Stored items:
*** Block opens ***
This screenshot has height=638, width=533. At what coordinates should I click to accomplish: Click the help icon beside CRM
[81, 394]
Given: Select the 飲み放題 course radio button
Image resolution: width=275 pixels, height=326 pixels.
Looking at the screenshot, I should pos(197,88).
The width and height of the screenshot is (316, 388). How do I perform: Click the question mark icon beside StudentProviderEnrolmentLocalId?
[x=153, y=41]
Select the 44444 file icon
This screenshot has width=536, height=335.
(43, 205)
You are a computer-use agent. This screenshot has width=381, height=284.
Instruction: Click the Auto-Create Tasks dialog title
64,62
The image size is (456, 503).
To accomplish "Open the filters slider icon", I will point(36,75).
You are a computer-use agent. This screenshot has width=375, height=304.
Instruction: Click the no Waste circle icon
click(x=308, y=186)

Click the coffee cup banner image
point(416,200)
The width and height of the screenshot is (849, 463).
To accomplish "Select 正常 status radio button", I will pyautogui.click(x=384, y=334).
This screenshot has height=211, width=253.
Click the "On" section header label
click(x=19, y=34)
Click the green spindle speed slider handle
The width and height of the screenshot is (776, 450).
*** Block closes ***
Return all lines in the data that include the word "slider".

> **Answer for the task**
To accomplish "Open the filters slider icon", I will point(36,75).
Click the green spindle speed slider handle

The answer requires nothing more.